To quote a wise man. . .
“Play is the highest form of research.”
? We’re game.
What’s more? Interactive play is one of the best ways for children to bond with their parents—as well as learn more about the world around them.
Ready to get busy playing and learning with your little ones?
Here is what you need to know about play by age.
How to play: Ages <1
Reading is one of the best ways to play with your baby, and it will set a pattern for a love of books that will last her lifetime.
Don’t worry if it doesn’t seem like your baby “gets” books at first—the colorful images and hearing your soothing voice will create a positive connotation that will stick with her when she’s old enough to turn the pages.
Try this: Find a comfortable spot and help her turn the pages of a tactile book. Take a moment to help her engage with each page, feeling the different textures and pointing out shapes and colors. Be sure to limit other sound distractions as much as possible to help her focus.
How to play: Ages 1-2
Forget the rules—baby and toddler play is all about helping the child to explore. Building with blocks, putting together simple puzzles, jamming out on drums or bells, and even just running around the backyard are great ways to bond and instill confidence in little ones.
Try this: Stage a nature walk on your street. Let your child jump in puddles, point out birds, and examine leaves and flowers up close. (Getting dirty is highly encouraged. Your little one will adore it—and you.)
How to play: Ages 3-4
Get creative! Young children need creative and pretend play to broaden their understanding of themselves and start to develop complex thinking skills. Keep a stocked dress-up box for costumed adventures around the house and introduce easy board games appropriate for their age. Admit it—you used to rock Pretty Pretty Princess. You’re the queen of the castle now, so show them how it’s done.
Try this: Save a large cardboard box from your most recent Amazon delivery and let your child loose with a box of crayons. Will they turn it into a rocket ship? Plan your take-off!
How to play: Ages 5 +
Choose activities that enhance conversation and creative interactive moments like gaming with your older children. Games played on the Wii U console or a hand-held Nintendo 3DS system create moments for teamwork and conversation when you teach your children to play the games you remember from childhood.
Try this: Turn rescuing the princess into a teaching moment. After playing, discuss the benefits of helping others—even when doing so may be a challenge. Take that, Bowser.
Here are AAP screen time guidelines for children:
Under 2: Recent updates to the AAP guidelines now suggest that parents avoid screen time for kids under age 2, but also note that, “the more media engender live interactions, the more educational value they may hold (e.g., a toddler chatting by video with a parent who is traveling).”
Over 2: For older children, even “high quality” screen time should be kept to one to two hours per day.
How can I make my child’s screen time “high quality”?
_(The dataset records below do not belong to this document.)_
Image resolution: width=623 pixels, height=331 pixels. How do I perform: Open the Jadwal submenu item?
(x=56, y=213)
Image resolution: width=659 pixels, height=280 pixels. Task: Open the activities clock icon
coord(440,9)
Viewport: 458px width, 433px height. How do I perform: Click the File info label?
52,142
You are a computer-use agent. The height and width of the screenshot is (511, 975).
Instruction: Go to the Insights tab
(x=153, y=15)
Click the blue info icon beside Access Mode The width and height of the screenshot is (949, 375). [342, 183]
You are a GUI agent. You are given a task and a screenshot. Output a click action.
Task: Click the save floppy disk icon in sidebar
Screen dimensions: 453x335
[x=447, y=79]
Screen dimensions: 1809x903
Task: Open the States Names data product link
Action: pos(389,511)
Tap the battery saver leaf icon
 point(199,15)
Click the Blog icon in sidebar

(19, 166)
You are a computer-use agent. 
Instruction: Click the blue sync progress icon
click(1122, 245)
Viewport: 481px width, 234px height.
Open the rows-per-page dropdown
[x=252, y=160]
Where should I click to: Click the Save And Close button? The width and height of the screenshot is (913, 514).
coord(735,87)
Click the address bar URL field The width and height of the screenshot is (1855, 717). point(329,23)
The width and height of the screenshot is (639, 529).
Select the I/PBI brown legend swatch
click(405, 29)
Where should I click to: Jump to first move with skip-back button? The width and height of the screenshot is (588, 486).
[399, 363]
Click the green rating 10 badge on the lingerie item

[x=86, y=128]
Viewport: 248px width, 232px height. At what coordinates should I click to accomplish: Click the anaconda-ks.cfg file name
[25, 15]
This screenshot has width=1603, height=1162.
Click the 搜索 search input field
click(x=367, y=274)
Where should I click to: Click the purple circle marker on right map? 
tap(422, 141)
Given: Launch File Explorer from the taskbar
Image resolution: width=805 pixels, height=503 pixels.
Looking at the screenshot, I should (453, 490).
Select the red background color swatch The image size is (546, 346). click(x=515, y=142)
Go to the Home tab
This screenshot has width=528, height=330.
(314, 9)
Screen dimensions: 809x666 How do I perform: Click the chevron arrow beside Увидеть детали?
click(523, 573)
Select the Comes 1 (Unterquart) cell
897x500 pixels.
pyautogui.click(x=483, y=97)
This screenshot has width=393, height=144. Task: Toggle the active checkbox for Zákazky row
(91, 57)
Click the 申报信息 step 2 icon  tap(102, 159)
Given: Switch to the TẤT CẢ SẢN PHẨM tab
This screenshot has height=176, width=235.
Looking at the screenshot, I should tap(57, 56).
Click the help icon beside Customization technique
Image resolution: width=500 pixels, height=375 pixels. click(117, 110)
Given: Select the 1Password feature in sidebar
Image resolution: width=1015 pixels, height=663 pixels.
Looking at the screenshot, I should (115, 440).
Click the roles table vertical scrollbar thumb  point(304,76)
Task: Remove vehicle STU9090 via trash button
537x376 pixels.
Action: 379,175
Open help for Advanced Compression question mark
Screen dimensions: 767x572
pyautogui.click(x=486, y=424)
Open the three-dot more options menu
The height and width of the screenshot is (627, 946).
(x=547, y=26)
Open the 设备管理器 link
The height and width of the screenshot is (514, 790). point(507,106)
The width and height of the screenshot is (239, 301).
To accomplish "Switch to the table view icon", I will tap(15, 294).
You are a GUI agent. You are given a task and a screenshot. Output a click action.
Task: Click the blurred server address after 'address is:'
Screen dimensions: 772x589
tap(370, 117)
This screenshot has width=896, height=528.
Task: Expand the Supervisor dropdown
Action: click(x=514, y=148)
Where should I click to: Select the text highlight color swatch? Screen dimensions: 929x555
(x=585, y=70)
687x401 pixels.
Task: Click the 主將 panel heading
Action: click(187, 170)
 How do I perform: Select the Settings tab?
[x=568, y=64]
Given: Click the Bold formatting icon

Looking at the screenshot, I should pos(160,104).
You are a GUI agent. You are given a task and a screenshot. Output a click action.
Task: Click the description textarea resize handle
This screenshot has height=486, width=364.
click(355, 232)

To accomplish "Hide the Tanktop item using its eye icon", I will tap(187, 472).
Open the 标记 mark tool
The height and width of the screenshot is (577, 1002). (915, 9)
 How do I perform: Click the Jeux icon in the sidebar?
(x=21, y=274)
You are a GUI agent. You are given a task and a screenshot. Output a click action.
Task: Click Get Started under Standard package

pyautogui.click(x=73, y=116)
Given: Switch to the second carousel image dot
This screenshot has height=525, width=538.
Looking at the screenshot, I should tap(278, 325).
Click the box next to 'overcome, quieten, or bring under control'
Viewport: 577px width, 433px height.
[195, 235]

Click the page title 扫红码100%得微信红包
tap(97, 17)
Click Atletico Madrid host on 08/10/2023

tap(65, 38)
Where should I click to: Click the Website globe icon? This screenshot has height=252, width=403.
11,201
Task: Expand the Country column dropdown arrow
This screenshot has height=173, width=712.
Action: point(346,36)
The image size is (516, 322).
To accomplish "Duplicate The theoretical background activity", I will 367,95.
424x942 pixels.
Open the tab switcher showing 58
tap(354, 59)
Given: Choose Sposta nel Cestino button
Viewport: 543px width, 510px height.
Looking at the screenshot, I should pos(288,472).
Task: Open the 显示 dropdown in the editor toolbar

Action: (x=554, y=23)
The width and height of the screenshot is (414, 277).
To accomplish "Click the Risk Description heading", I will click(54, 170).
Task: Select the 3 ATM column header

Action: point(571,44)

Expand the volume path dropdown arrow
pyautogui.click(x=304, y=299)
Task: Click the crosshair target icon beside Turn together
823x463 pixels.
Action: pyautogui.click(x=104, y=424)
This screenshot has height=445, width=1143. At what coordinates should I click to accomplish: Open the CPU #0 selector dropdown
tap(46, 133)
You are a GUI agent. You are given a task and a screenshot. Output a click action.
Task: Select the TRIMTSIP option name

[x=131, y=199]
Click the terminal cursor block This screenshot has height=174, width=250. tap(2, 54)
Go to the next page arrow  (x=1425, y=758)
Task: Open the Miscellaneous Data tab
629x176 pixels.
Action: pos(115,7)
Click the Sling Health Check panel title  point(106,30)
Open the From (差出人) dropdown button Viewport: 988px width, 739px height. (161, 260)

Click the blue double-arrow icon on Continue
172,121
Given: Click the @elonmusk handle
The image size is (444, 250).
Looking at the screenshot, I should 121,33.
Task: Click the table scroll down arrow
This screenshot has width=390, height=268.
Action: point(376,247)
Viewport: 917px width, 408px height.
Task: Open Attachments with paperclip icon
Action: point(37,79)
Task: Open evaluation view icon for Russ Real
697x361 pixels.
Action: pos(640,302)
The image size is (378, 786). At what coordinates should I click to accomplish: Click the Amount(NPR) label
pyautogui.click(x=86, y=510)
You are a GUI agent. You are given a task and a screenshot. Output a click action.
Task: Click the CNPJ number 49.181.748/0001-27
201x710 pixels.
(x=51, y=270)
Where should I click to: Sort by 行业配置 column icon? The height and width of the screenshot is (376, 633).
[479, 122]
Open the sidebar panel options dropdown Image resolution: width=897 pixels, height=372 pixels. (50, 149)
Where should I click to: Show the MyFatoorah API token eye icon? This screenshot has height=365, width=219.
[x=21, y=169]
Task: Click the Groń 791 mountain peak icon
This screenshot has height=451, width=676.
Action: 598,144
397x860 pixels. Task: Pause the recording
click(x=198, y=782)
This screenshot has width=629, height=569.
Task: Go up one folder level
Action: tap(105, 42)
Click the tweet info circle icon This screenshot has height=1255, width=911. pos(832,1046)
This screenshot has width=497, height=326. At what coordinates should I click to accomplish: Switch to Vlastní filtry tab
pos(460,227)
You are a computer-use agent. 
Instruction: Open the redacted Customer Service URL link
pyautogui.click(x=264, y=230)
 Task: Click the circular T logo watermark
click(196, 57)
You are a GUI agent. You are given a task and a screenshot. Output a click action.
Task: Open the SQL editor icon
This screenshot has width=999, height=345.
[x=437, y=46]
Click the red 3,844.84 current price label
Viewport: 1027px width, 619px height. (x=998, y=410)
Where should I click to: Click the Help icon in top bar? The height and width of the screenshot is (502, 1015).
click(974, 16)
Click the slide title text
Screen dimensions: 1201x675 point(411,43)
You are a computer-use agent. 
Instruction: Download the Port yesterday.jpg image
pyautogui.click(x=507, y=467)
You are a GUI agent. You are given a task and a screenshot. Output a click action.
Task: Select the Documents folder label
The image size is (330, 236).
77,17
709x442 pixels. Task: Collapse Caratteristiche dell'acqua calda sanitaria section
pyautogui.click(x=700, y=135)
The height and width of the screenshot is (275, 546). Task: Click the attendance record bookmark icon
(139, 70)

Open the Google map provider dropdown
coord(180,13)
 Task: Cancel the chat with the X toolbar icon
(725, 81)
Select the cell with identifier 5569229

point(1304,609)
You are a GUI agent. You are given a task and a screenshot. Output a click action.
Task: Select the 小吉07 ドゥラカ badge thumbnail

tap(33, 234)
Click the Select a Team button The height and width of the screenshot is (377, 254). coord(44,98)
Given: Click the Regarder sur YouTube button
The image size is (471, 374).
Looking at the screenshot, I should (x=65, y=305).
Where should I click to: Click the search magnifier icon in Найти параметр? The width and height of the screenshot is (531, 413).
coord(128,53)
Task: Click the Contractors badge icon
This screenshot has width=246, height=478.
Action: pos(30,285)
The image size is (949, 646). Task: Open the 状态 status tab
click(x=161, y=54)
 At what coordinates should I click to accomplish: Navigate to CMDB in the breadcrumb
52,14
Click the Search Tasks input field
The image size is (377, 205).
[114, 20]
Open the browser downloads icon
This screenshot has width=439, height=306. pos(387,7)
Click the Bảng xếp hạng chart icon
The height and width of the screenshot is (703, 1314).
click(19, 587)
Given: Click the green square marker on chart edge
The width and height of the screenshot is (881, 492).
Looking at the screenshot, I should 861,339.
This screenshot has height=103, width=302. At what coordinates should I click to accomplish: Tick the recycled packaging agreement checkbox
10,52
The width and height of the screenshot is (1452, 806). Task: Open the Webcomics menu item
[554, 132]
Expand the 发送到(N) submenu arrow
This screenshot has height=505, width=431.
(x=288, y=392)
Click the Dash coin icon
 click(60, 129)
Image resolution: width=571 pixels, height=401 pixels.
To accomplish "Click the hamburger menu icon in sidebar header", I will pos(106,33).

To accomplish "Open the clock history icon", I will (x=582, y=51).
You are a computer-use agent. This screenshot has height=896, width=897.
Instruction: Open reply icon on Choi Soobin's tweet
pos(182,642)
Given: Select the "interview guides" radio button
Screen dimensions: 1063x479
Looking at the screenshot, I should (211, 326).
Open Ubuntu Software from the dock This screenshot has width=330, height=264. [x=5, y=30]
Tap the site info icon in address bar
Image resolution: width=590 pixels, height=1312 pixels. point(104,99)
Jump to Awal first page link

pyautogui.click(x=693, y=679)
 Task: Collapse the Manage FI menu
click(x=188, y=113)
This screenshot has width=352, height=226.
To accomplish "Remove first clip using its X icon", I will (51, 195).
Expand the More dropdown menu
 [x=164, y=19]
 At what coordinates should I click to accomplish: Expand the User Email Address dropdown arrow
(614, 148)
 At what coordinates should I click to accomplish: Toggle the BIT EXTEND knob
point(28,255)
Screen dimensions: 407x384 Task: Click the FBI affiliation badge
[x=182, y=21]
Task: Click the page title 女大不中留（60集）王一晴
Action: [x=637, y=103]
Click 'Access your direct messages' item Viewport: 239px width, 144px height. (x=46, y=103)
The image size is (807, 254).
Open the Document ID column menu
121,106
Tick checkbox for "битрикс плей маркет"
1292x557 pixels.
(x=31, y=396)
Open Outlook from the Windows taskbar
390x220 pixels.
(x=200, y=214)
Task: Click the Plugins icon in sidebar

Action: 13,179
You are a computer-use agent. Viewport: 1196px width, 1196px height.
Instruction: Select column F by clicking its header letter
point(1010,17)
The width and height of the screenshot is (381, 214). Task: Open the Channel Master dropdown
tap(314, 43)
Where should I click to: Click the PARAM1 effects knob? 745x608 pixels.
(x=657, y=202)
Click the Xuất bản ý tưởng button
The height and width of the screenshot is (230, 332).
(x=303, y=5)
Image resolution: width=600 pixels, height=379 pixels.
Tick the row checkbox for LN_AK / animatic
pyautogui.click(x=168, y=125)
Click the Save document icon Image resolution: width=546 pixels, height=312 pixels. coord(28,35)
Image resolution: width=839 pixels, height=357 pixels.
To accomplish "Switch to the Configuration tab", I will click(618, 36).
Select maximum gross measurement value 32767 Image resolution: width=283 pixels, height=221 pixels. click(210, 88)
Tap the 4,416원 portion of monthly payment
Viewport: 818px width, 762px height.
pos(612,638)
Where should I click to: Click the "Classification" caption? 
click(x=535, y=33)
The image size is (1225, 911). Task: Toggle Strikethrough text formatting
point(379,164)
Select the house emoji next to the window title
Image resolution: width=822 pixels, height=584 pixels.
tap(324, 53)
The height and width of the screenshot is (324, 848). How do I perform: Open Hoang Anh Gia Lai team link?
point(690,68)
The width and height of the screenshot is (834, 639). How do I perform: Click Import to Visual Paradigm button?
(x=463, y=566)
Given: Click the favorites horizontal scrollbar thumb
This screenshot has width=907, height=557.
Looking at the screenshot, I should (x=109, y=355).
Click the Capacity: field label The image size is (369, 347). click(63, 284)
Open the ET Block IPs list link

In short, when it’s interactive. Screen time that comes closer to real-life interactions (or, better yet, promotes real-life interactions) is superior to passive viewing. To make screen time more interactive, engage your child as they watch or play through conversation or by incorporating physical objects that they see on screen.
How can I make gaming time more interactive?
Playing a game on a board or a screen can both present opportunities for conversation. Use the game as an opportunity to teach children about taking turns, following the rules, playing fair, and cooperation. Arizona State University researchers have found that sharing the experience of gaming can strengthen bonds and help you connect to kids on their level as they learn. Plus, you know you’ve missed Mario and the gang!
You’ve got this, mama. Let’s play!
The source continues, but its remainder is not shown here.